At the player's funerals the fifth successive Scudetto was accorded to the club even though four fixtures remained. After a period of national mourning these games were reluctantly played out at the behest of the league's authorities. Torino were only able to call upon their callow youth team and so, in an act of defiance to the game's rulers, and solidarity and respect to Torino, their opponents - Genoa, Palermo, Sampdoria, and Fiorentina - also sent out their youth teams.
The Superga tragedy is unparalleled in sporting history. Of course there was Munich a decade later, an equally magnificent set of players and potential wiped out in one horrific moment, but, unlike United, Torino have never truly recovered. In the sixties the all-powerful Agnelli family - owners of Fiat - took control of their once inferior arch-rivals Juventus and, with substantial bankrolling, paved the way for a black-and-white dominance for many years to come. In 1959 Torino's charismatic Filadelfia stadium - that had showcased Mazzola's sublime talent, echoed the thunderous chants of 'Toro, Toro', and shook to Rigamonti's uncompromising tackles - was abandoned due to crippling financial problems. A proposal was tentatively put forward for a communal ground to be shared with the rising Juve, which later became the imposing Delle Alpi stadium. Sadly, Torino, often languishing in Serie B, with bankruptcy an ever-present shadow, soon began to resemble its poor tenants.
This is still the case. In fact, never more so.

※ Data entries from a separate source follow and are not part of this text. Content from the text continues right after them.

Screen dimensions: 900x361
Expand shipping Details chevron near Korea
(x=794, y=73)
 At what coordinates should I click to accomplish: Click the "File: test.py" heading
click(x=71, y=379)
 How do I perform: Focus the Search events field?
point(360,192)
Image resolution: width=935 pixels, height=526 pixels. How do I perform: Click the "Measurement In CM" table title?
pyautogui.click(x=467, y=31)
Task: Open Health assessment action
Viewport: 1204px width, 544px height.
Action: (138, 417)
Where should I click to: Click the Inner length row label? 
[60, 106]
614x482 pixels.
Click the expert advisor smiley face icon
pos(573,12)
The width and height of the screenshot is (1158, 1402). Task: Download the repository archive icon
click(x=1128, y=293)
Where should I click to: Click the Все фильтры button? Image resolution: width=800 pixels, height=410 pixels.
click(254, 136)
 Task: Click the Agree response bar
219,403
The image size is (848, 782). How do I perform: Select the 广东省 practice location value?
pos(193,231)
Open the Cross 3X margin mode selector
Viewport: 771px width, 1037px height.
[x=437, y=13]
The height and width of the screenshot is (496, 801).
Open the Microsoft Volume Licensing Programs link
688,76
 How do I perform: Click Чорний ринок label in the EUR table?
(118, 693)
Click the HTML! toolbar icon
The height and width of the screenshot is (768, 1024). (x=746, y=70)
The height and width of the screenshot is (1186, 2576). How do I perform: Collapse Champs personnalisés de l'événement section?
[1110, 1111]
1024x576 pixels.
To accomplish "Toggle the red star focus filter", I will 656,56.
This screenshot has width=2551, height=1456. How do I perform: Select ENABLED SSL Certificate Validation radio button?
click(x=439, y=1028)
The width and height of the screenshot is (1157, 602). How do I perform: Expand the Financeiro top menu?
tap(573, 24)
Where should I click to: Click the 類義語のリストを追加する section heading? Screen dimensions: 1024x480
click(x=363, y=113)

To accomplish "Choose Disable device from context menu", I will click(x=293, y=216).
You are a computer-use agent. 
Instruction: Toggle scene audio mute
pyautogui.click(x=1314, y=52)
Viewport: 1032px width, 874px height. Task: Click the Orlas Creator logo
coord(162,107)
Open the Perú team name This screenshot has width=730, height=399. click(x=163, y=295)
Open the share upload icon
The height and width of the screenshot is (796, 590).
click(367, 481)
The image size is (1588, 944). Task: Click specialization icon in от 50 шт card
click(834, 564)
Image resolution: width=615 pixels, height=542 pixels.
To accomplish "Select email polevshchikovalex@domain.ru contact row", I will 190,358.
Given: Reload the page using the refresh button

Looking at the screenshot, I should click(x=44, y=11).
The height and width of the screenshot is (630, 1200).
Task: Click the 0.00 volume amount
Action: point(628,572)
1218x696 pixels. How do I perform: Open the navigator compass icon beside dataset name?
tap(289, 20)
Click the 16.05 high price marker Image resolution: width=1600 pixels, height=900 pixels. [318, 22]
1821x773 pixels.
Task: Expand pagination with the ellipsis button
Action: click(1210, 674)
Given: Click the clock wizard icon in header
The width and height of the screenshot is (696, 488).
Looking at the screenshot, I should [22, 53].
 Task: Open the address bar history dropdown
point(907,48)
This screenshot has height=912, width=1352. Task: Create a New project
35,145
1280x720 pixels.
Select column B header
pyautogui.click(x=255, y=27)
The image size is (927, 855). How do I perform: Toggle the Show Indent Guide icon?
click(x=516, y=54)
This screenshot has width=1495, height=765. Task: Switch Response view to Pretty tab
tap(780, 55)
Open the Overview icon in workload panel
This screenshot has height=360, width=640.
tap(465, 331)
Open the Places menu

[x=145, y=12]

The last fifty years have brought little but dispiriting, prolonged spells in the lower leagues and fraught, top-flight relegation campaigns.
Torino's existence has become largely one of struggle, toil and survival. A once mighty club is now a sleeping, some might say comotosed, giant. But it is a giant with a rich history steeped in silverware, mythology and bygone excellence.
It is a history that should never be forgotten.
At half-time Torino were leading 7-0. The players agreed in the changing room that any more goals would appear arrogant and, not wanting to inflict further humiliation on their Roma opponents (who they had lunched with prior to the game), they decided to ease up as the game was patently already won. During the second half Torino's Franco Ossola, a superb winger and gentle soul, was tripped in the box. The referee duly pointed to the spot, but Ossola insisted the foul occurred outside the area. The free kick was blazed purposely over the bar.